A year ago when Jay-Z was making the rounds promoting his book Decoded, he frequently made the point that rap was poetry. Jay-Z's book, his "rap as poetry" proposition, and the appearance of Adam Bradley and Andrew DuBois's edited work The Anthology of Rap, which was released right before Decoded, helped spark all kinds of conversations about whether rap was poetry and the implications--positive and negative--of thinking of the musical form in that way.
The "rap as poetry" debate was one of the more visible conversations concerning African American verse last year. Notably, and unfortunately from my view, the conversations did not touch on the work of actual black poets enough. There was, for instance, inadequate attention given to links between rap artists and African American literary artists. There was also little talk about where spoken word poetry fit within the discussion.
In May 2011, the "rap as poetry" conversation got more attention when the rapper Common was invited to participate in a poetry reading at the White House. Most of the media coverage concerning Common's invitation to the White House event focused on whether it was a problem for the Obamas to invite a rapper who made previous harsh comments against a former president, George W. Bush. Less publicized though was the issue of how inviting a rapper to a poetry reading could be viewed as an endorsement of rap as poetry.

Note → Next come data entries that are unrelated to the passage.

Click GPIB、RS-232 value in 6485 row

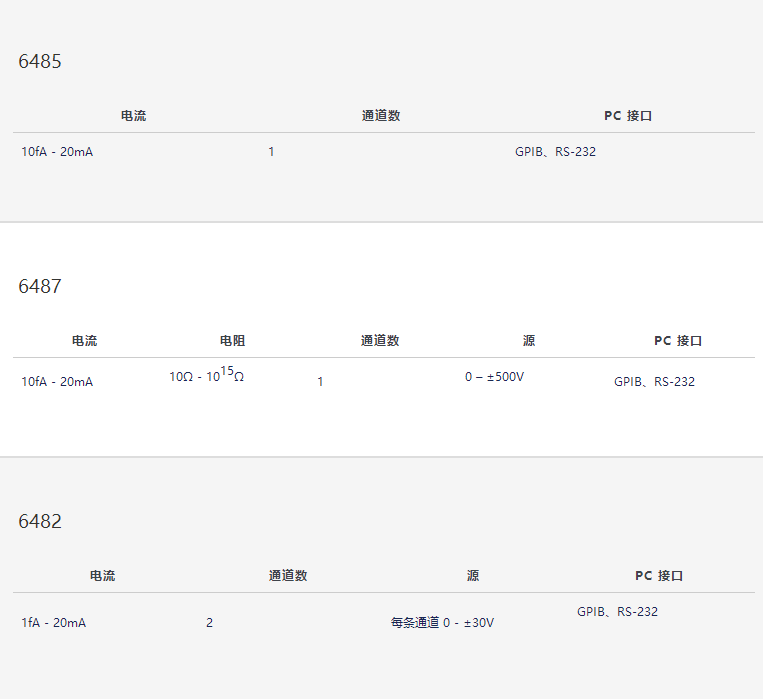coord(555,152)
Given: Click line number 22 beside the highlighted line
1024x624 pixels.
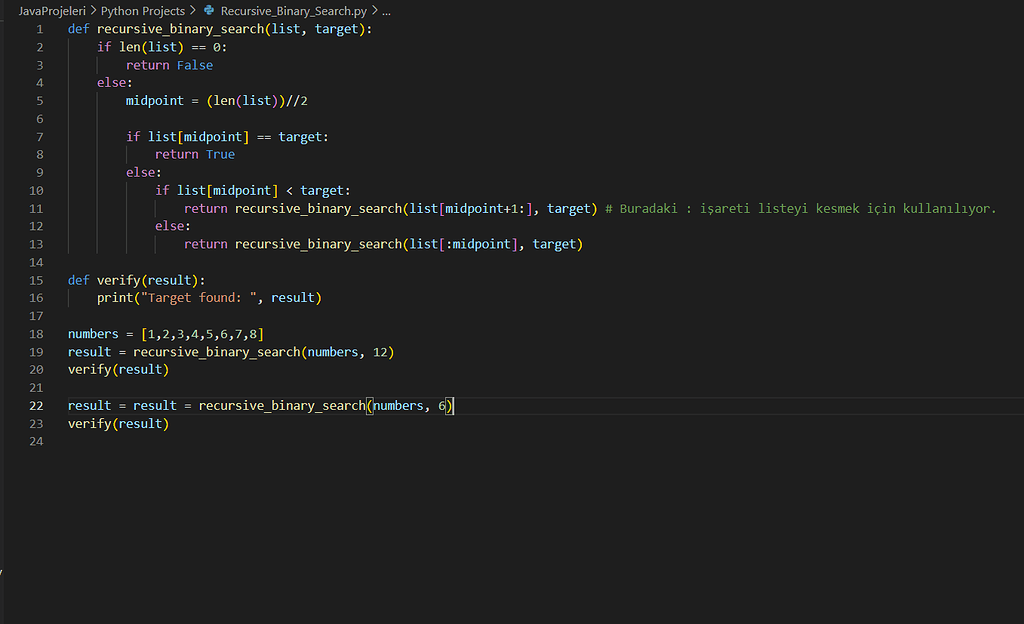Looking at the screenshot, I should (x=35, y=405).
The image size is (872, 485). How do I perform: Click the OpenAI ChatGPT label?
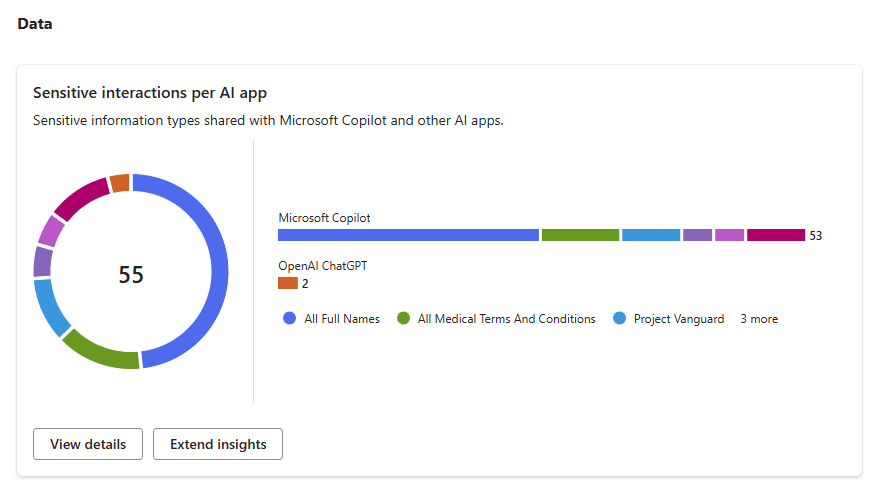tap(323, 266)
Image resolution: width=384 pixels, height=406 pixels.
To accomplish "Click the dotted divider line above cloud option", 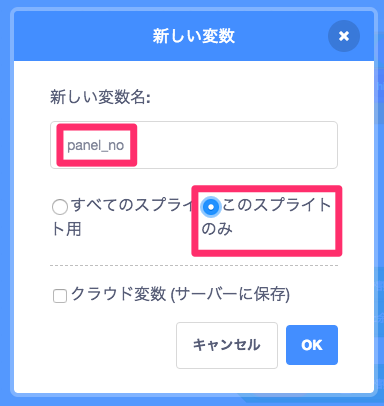I will tap(194, 266).
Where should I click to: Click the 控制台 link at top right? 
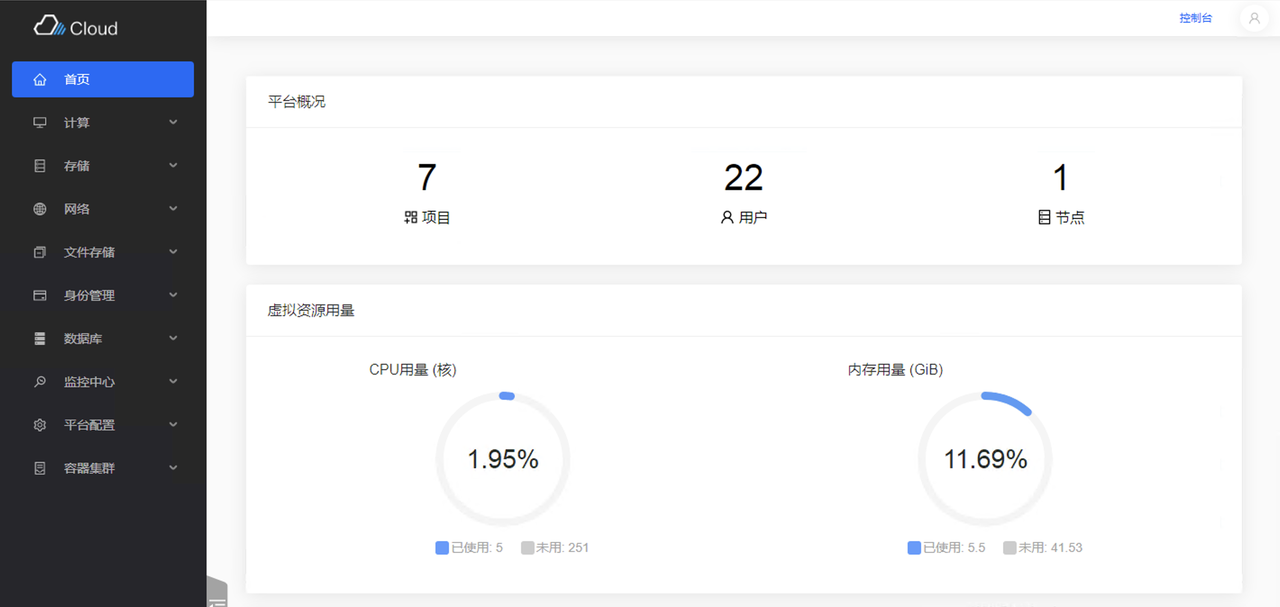[1196, 17]
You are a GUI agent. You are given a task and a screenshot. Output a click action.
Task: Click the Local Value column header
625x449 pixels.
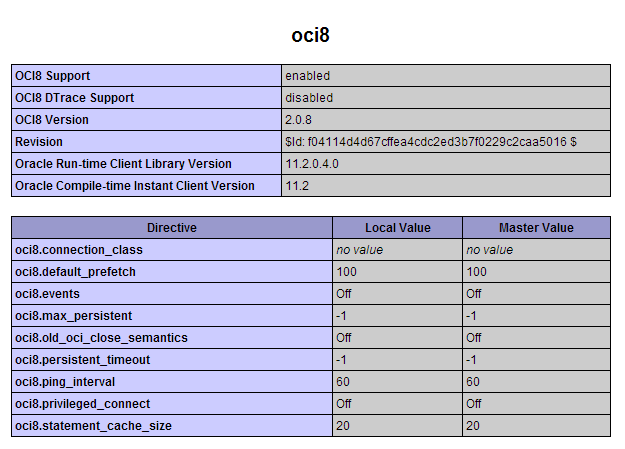[397, 228]
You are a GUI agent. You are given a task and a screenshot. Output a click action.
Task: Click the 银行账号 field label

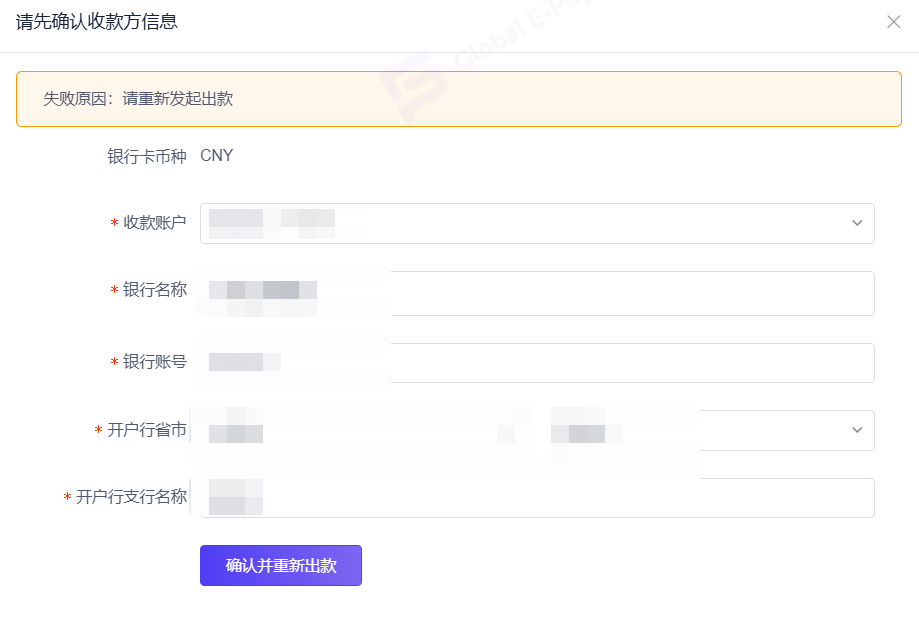[155, 362]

This semester, Michael Eric Dyson is teaching a sociology course at Georgetown University focused on Jay-Z. The course has received substantial news coverage and wide-ranging discussion. Although the course is not a literature course per se, much of the coverage concentrates on the idea that Dyson and his students spend time analyzing Jay-Z's lyrics in much the same way students might analyze works by poets. Even if the rapper isn't a poet, the Dyson course and the media attention the class is receiving suggests that Jay-Z's lyrics are worthy of serious analysis.
So, the rap as poetry discussion becomes, at some level, questions about the extents to which we should take rap seriously.
1 comment:
Well, Rap comes out "Rhythm and Poetry" thus poetry and the art father and are the foundation of rap. I feel this is important and lack of discussion of this is reflective of the culture's loss of self.